-- WHAT IS BEING ASKED --
Pick out every line in the records below that contains the string "target", matching case exactly, and copy each of those lines.

-- EXERCISE INPUTS --
★ ★ ★ ★
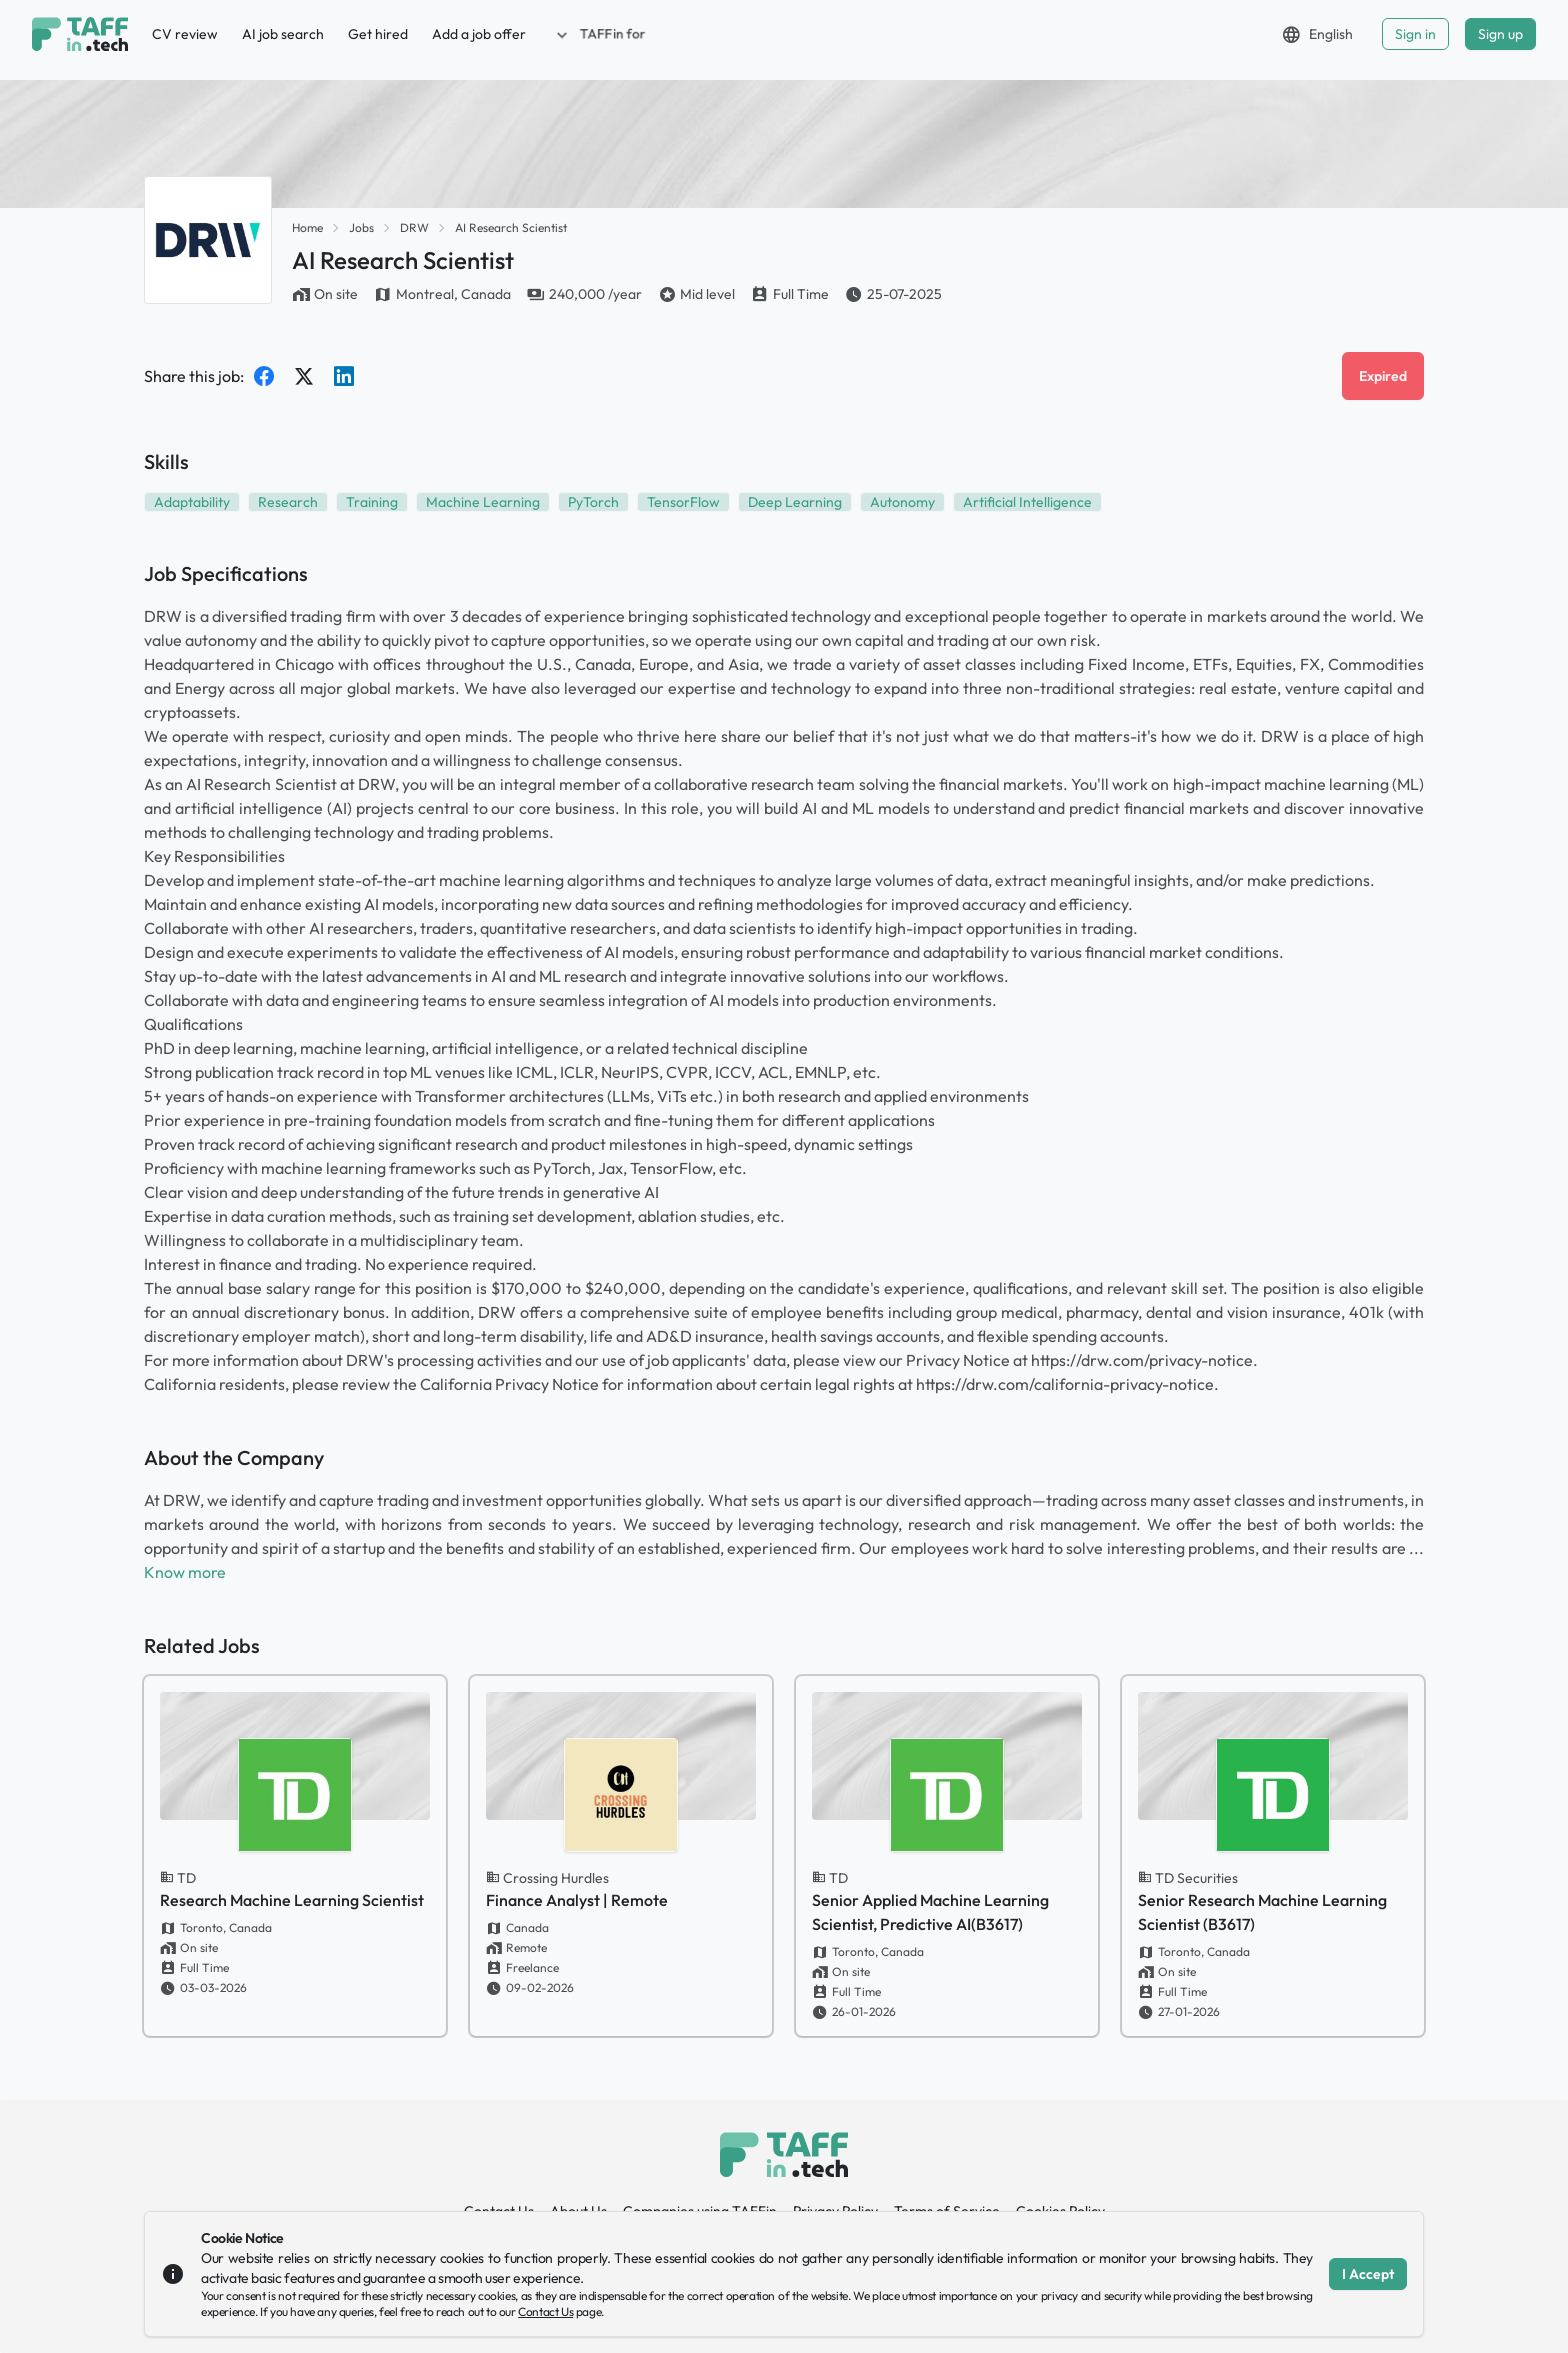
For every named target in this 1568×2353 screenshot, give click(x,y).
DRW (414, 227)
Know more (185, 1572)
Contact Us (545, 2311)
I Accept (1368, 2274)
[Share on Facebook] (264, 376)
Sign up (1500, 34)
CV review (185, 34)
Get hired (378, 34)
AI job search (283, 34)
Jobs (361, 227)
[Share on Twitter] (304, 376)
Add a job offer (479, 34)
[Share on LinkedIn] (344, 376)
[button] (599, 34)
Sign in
★ ★ ★ ★
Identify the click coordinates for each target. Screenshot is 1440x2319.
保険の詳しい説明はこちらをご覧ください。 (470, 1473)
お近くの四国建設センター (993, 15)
★ ★ ★ ★
-- THE RESULT --
For every named target in this 1568×2353 screenshot, give click(x,y).
Identify the click coordinates for each target. Screenshot is 1440x2319.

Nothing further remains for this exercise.